[Items from a data source]
__________________________________________________
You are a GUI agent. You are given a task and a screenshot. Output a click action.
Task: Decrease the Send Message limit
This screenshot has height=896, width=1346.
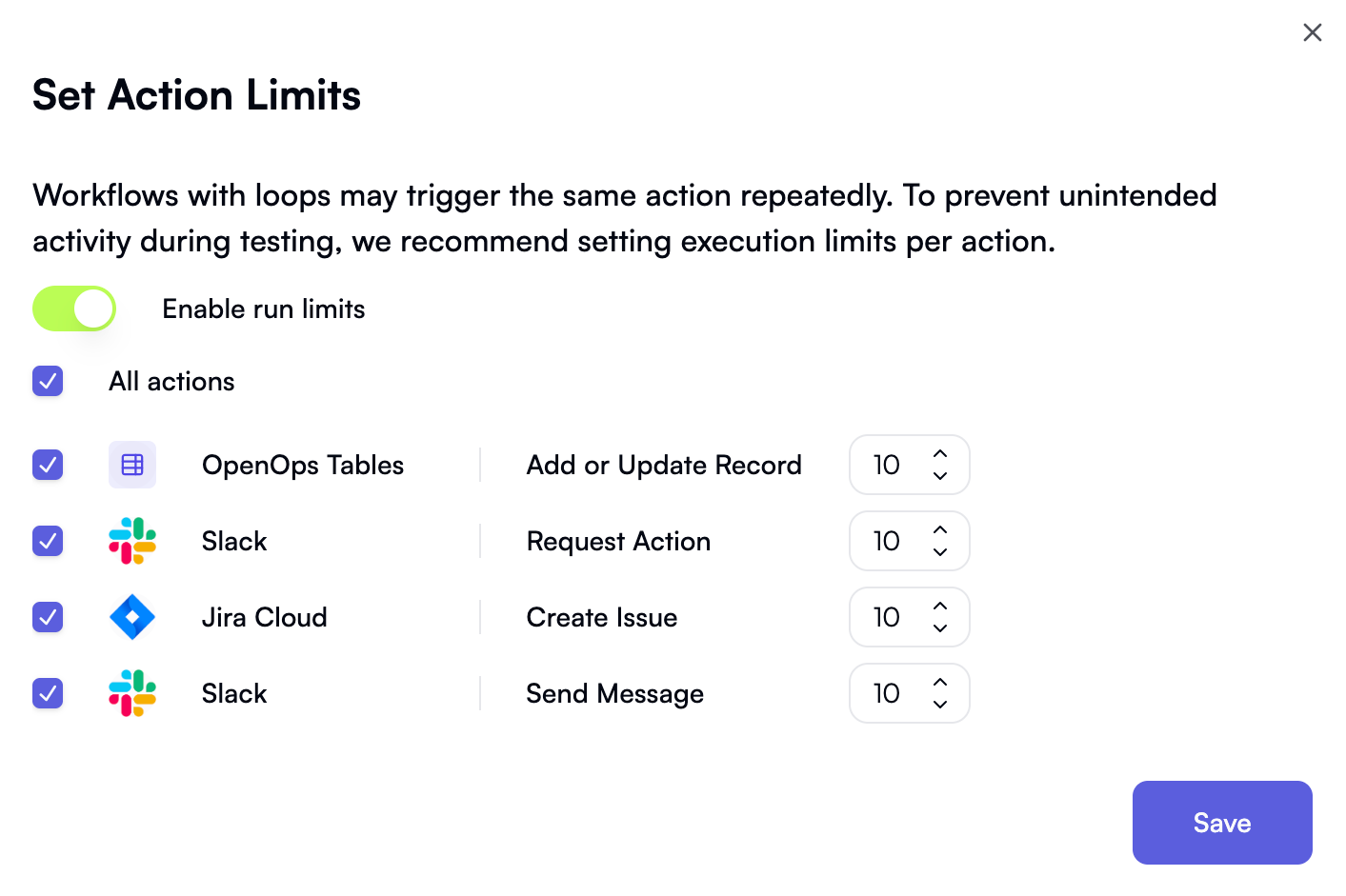point(939,703)
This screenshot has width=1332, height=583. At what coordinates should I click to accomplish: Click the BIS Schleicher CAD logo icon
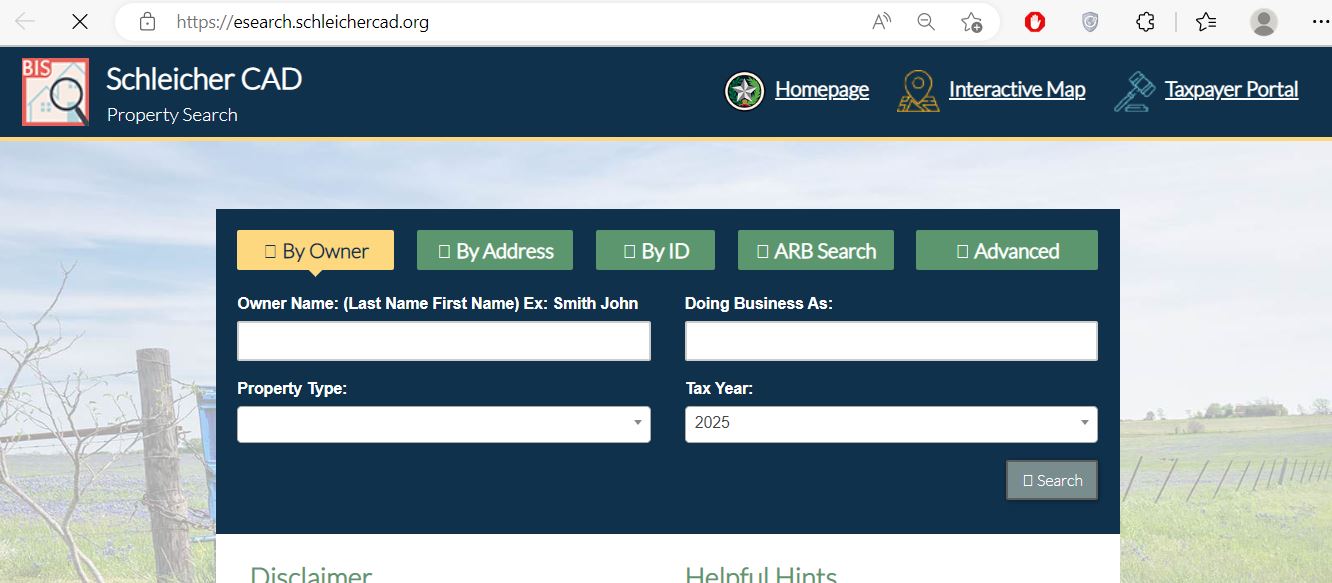tap(55, 92)
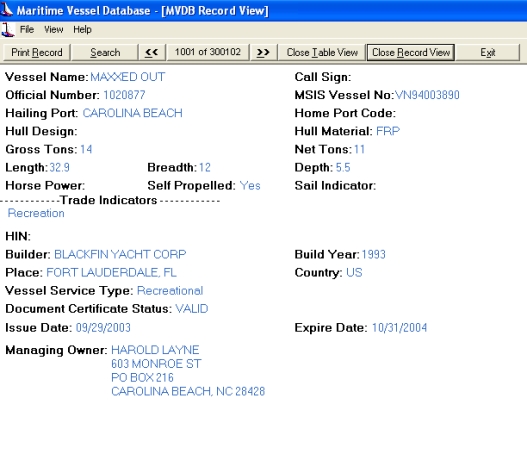Open the File menu
The width and height of the screenshot is (527, 454).
click(x=27, y=30)
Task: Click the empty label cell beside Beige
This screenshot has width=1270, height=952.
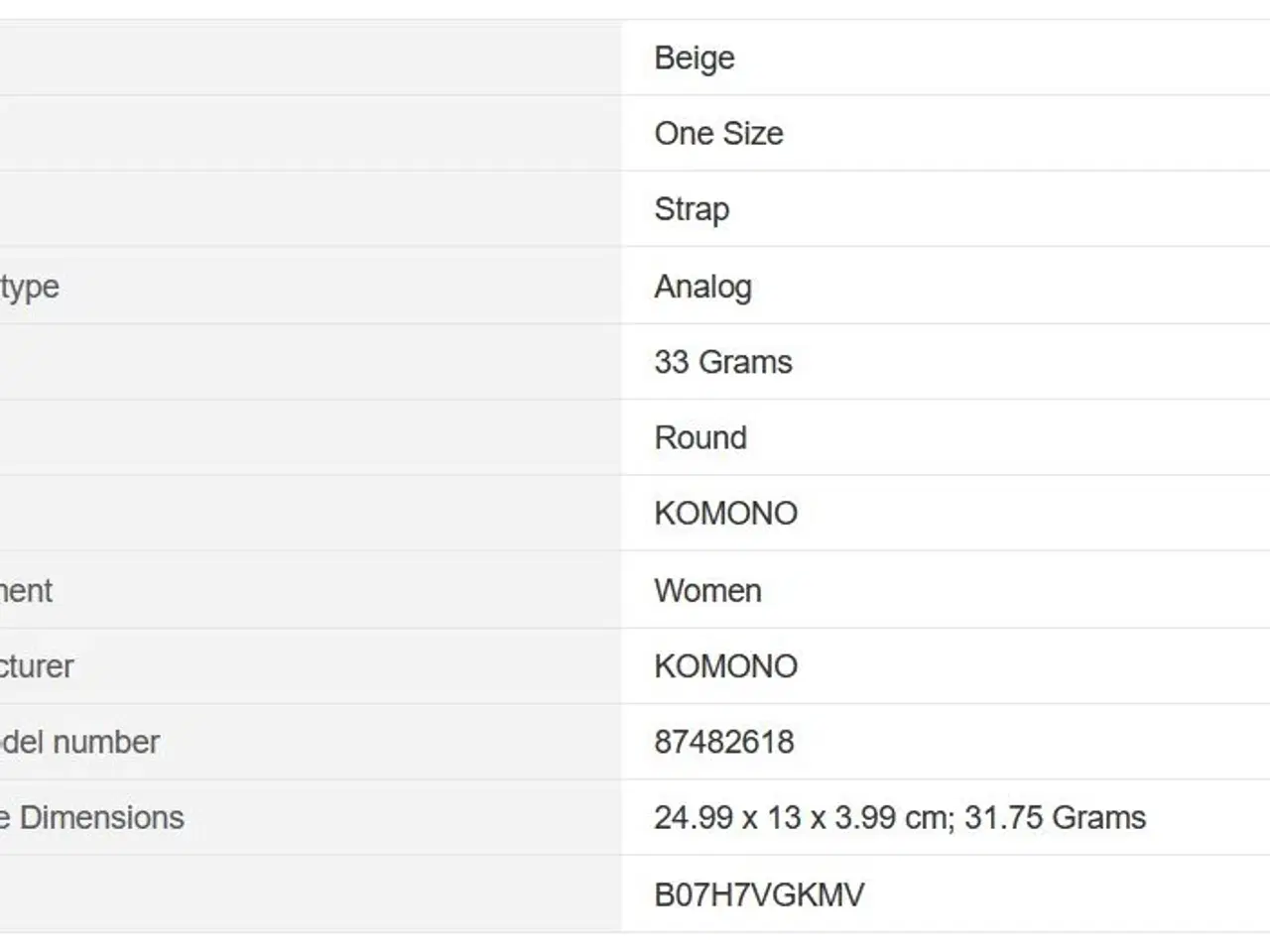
__________________________________________________
> To do
With the pictures excluded, transcribe word for word only the lines from the one containing "This screenshot has width=1332, height=583." through the last line of the records.

> Answer space
This screenshot has width=1332, height=583. At what coordinates should I click to accomplish: Click the BIS Schleicher CAD logo icon
tap(55, 92)
Open the File menu
The width and height of the screenshot is (527, 454).
click(x=27, y=30)
Task: Click the empty label cell beside Beige
This screenshot has width=1270, height=952.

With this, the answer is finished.